### TASK DETAILS
Count every line in the entries that contains "resolution". Report that count alone.

*** Opening of PROVIDED DATA ***

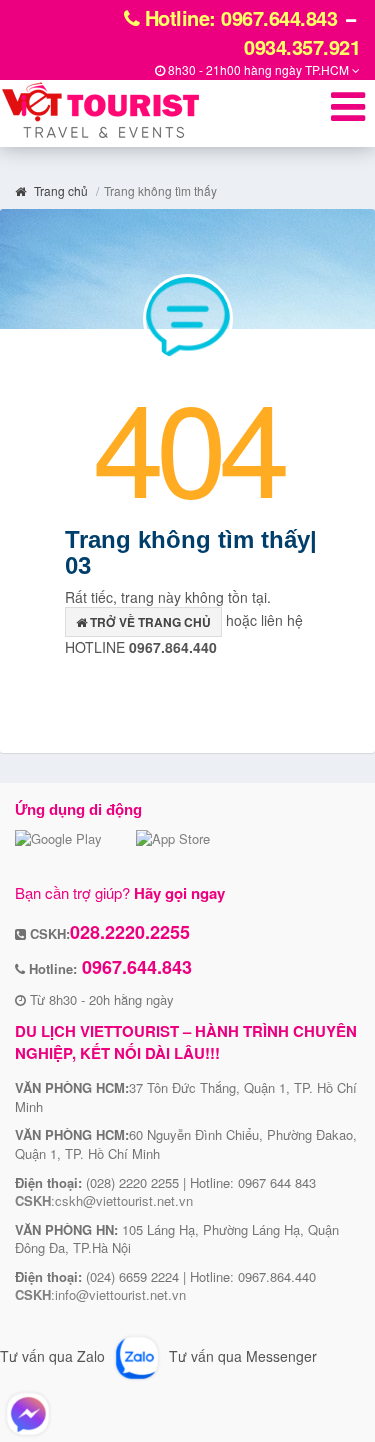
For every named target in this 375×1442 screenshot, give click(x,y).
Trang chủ (59, 190)
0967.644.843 (134, 967)
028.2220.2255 (130, 932)
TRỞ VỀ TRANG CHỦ (149, 622)
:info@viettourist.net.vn (100, 1294)
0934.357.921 (302, 46)
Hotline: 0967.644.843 (238, 17)
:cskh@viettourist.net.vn (104, 1200)
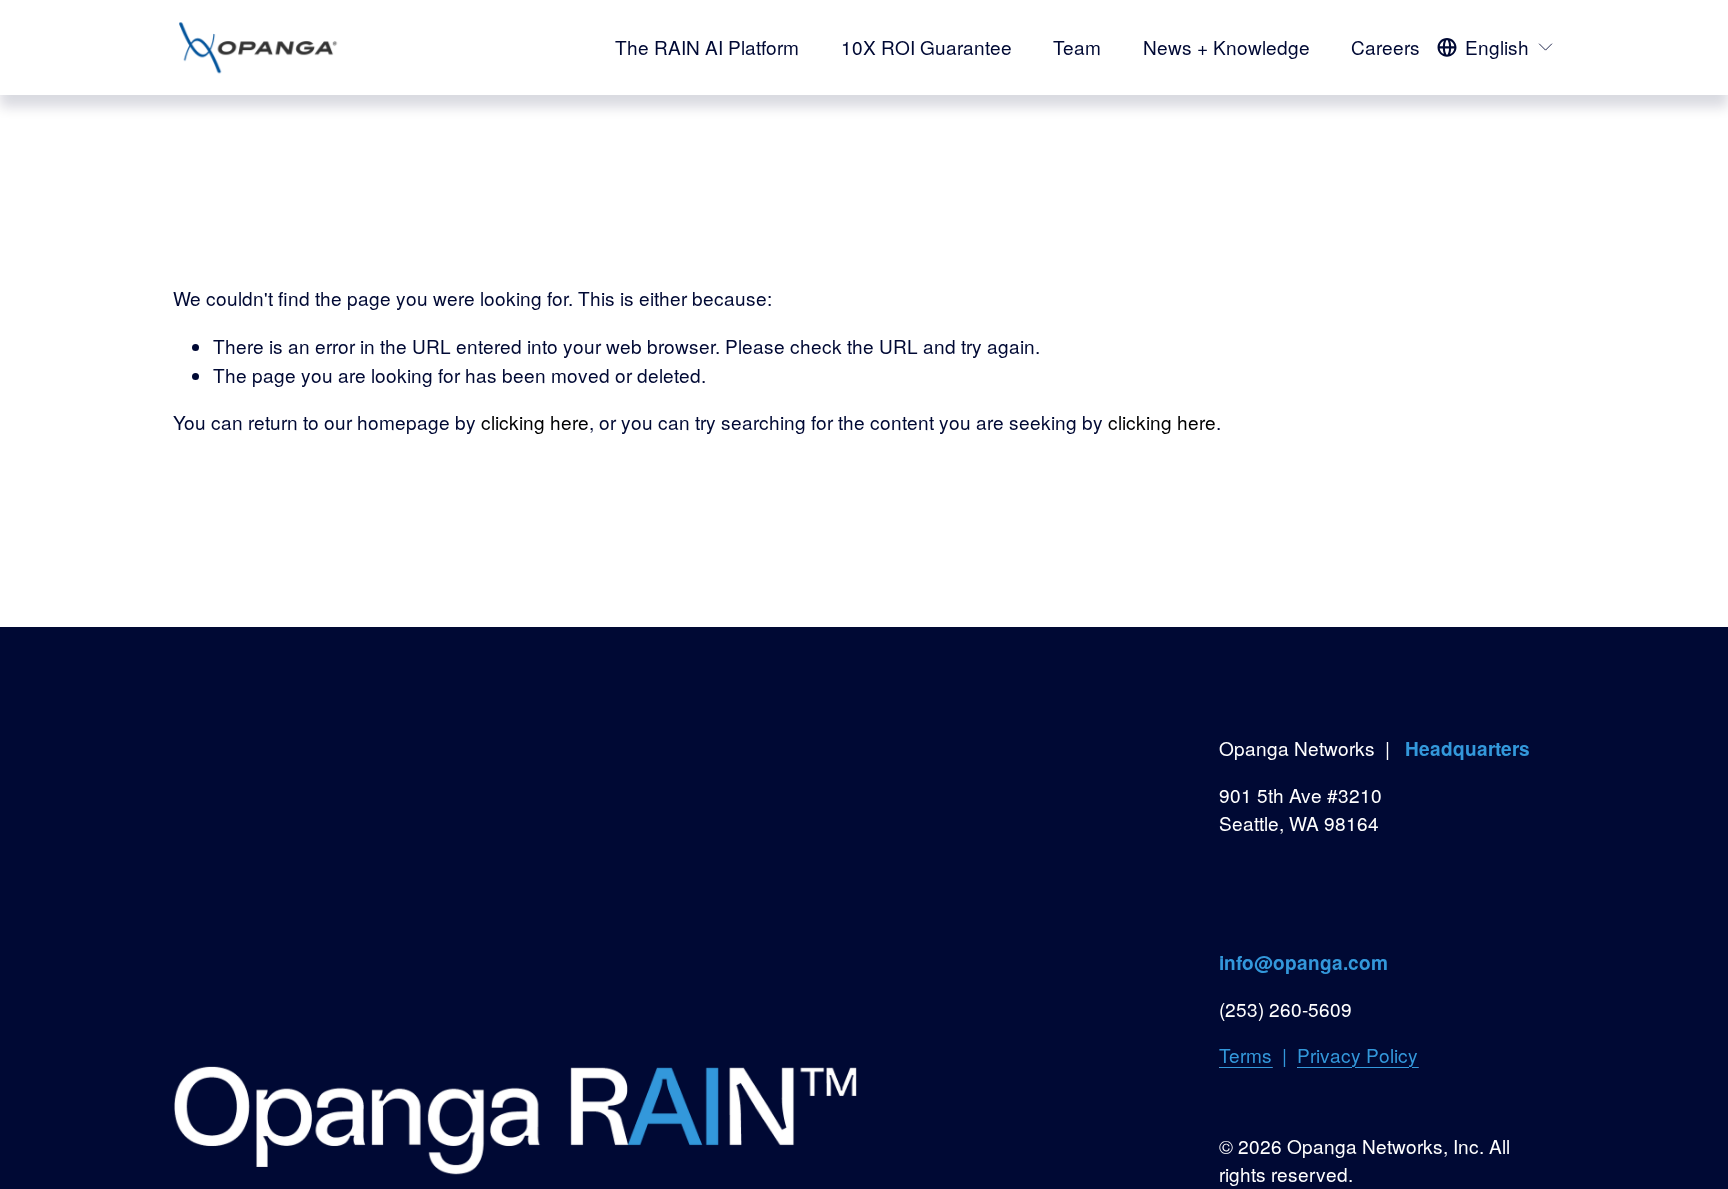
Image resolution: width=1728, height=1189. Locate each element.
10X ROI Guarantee (926, 46)
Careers (1385, 46)
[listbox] (1496, 47)
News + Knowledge (1226, 46)
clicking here (535, 421)
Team (1077, 46)
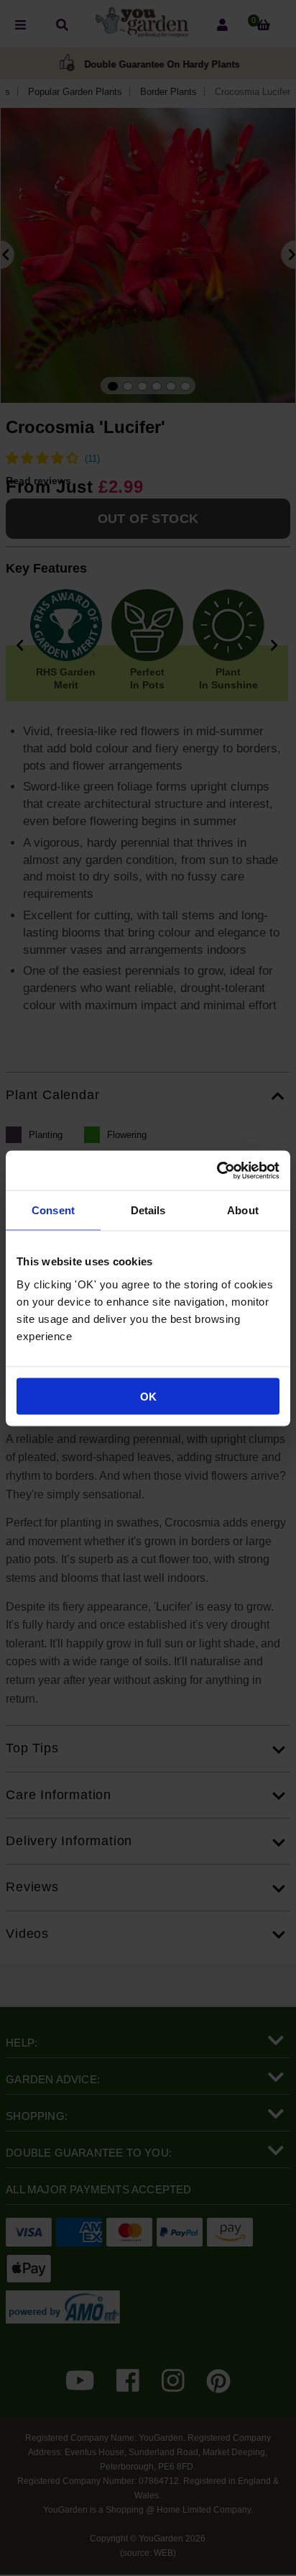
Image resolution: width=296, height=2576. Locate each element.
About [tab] (243, 1210)
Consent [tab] (53, 1210)
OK (148, 1396)
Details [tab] (148, 1210)
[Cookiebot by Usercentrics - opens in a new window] (216, 1170)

*** Close of PROVIDED DATA ***

### TASK SOLUTION
2